Quando in un paese si è chiamati a scegliere tra salute e lavoro come dimostrano gli esempi dell’Ilva di Taranto e dell’Eternit a Casale; tra salute e ambiente come le attualissime contrapposizioni tra i fronti del si e del no per la Tav in Val Susa o per il passaggio delle grandi navi a Venezia; tra salute e riduzione delle tasse, c’è bisogno di un serio confronto che giunga ad elaborare un progetto condiviso per indicare al Paese la direzione di marcia. Questa è la sollecitazione che promuove Cavicchi con il suo libro e qualcuno sembra averla raccolta, peccato che la risposta non è quella attesa. Ma è arrivata. Mi riferisco soprattutto alla nota di aggiornamento al Def, approvata lo scorso 20 settembre, in cui si è tentato di sdoganare quella "sanità selettiva" propugnata da Maurizio Sacconi, ministro per il Lavoro e le Politiche Sociali del quarto governo Berlusconi, ripresa dall’ex presidente del Consiglio Mario Monti e contro cui si erano levati tanti scudi del sindacato, dell’associazionismo, della società civile più progressista . Maurizio Crozza in una delle sue copertine di Ballarò disse che tali affermazioni facevano "venire voglia di Che Guevara", perché oggi che la rispolvera Letta non si legge né si ascolta un commento tra i tanti paladini del diritto e del libero pensiero che affollano le prime serate in cui tutto si racconta per niente spiegare?
 
Possiamo capire la difesa degli economisti, portati a considerare un fenomeno in termini di costo/efficacia, ma dove sono stati riposti tutti gli scudi contro quella che giustamente Cavicchi ha definito "controriforma"? Se il tentativo di assicurare prestazioni "rivolte principalmente a chi ne ha effettivamente bisogno” della nota al Def per ora è stato stoppato, anche grazie ai pareri di merito del Parlamento, sappiamo tutti che esso si riproporrà nella discussione sui livelli essenziali di assistenza (LEA) al tavolo tra governo regioni con il famoso “patto per la salute”.

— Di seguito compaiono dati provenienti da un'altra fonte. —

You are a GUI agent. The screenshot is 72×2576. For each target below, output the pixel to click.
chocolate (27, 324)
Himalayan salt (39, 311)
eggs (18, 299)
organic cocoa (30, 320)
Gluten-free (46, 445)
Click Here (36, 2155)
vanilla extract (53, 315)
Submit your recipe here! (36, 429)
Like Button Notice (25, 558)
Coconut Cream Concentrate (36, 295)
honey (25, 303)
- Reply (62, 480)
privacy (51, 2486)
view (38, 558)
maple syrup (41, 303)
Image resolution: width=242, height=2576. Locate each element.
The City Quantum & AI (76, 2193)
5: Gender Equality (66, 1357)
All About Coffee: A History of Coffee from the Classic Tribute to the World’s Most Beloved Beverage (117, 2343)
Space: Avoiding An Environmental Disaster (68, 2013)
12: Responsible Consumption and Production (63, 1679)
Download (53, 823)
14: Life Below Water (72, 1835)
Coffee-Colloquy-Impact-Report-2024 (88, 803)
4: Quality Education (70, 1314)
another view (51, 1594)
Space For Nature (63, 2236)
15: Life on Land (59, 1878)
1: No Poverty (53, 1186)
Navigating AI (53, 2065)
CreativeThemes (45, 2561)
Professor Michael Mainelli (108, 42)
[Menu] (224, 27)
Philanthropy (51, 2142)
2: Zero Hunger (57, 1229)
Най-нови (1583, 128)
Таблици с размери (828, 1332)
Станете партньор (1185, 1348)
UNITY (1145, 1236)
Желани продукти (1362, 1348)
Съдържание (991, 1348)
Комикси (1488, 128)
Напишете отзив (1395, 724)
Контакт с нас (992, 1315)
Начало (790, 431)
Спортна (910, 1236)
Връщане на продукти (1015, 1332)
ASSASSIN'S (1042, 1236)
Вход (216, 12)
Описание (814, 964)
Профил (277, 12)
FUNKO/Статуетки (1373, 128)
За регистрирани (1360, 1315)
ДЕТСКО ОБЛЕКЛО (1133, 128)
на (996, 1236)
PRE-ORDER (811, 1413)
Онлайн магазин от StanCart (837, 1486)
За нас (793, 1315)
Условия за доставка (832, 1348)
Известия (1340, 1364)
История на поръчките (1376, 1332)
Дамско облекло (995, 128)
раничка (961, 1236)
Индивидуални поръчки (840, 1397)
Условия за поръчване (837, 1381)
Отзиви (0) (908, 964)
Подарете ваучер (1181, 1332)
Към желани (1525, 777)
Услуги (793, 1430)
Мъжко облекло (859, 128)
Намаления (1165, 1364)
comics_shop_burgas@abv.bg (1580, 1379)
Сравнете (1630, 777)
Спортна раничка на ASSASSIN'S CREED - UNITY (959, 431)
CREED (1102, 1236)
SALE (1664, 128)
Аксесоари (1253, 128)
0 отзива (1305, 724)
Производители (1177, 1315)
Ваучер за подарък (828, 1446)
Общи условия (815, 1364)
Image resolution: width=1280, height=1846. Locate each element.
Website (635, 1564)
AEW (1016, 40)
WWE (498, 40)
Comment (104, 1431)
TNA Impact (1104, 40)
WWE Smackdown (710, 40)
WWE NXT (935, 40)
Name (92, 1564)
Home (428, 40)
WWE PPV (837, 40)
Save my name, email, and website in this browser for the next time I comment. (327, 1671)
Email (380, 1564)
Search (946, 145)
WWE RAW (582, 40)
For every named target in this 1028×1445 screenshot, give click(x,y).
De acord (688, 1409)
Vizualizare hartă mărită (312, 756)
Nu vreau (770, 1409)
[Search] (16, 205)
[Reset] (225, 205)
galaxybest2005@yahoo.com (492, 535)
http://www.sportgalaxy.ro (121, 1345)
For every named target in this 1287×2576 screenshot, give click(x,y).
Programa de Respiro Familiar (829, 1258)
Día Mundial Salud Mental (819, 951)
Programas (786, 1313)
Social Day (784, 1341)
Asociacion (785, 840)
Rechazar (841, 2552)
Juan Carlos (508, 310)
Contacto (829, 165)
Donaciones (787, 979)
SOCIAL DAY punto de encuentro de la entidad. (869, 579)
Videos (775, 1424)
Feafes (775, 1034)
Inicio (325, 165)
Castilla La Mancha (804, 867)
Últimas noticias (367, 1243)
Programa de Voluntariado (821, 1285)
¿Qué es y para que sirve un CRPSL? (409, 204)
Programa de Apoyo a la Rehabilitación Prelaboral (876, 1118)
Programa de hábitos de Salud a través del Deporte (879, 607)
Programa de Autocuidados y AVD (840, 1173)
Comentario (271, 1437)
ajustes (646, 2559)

C’è qualcuno che si è soffermato a considerare il contesto storico, geografico e politico in cui tale svolta si muove? Che si è chiesto chi è colui che "ne ha effettivamente bisogno" ? E come potrà riuscire a stabilirlo in un Paese dove convivono tre Pil: quello ufficiale, che Eurispes nel rapporto Italia 2012 valuta in 1.540 miliardi di euro, quello sommerso di 540 miliardi di euro e quello criminale di 200 miliardi di euro? Che non ha avuto alcun dubbio sulla difficoltà di attribuire la patente di "bisognoso" con un’evasione fiscale stimata in 170 miliardi di euro l’anno?
 
E poi, se anche nel merito si trovasse risposta a tutte queste domande, del modo ne vogliamo parlare? Dell’assenza di "politica dialogante" che anche di fronte a svolte epocali che incidono sulla vita di milioni di persone fa scivolare fra le righe parole come "selettività" senza aver mai aperto un dibattito? O, che, mentre chi scrive di sanità e vi lavora si sbraccia alla ricerca di quell’ectoplasma di riformista, offre a tutta pagina il suo colpo di genio spazzando via con due parole anni di onesti – quanto inascoltati – contributi per una sanità davvero pubblica e davvero efficiente? Il Trip Advisor della salute, così come lo ha definito il ministro Lorenzin a cui, perdoni l’ardire, rispondiamo con una battuta di Totò: "Ma mi faccia il piacere"!
 
Se queste sono le risposte che ci vengono date dalla politica abbiamo molto di cui preoccuparci e di cui non assolverci perché, lo ha ben espresso papa Francesco in una sua recente omelia: "io sono responsabile del loro governo e devo fare il meglio perché loro governino bene e devo fare il meglio partecipando nella politica come posso" perché essa " è una delle forme più alte della carità, perché è servire il bene comune".
 
Noi, con umiltà e tanta passione lo facciamo con le parole, Cavicchi con le sue rigorose analisi e le sue proposte da cui estorciamo a tutta forza una provocazione: confrontiamoci, usciamo da gli steccati delle corporazioni, dalle logiche degli interessi personali, mettiamo a frutto non solo il nostro sapere di cui abbiamo infarcito stagioni di congressi, ma le nostre passioni che sono il vero motore dell’agire. Trasformiamoci nel pungolo che stuzzica non per infastidire, non per provocare, ma per fare. E chissà che non troviamo pure quel riformista che ancora non c’è.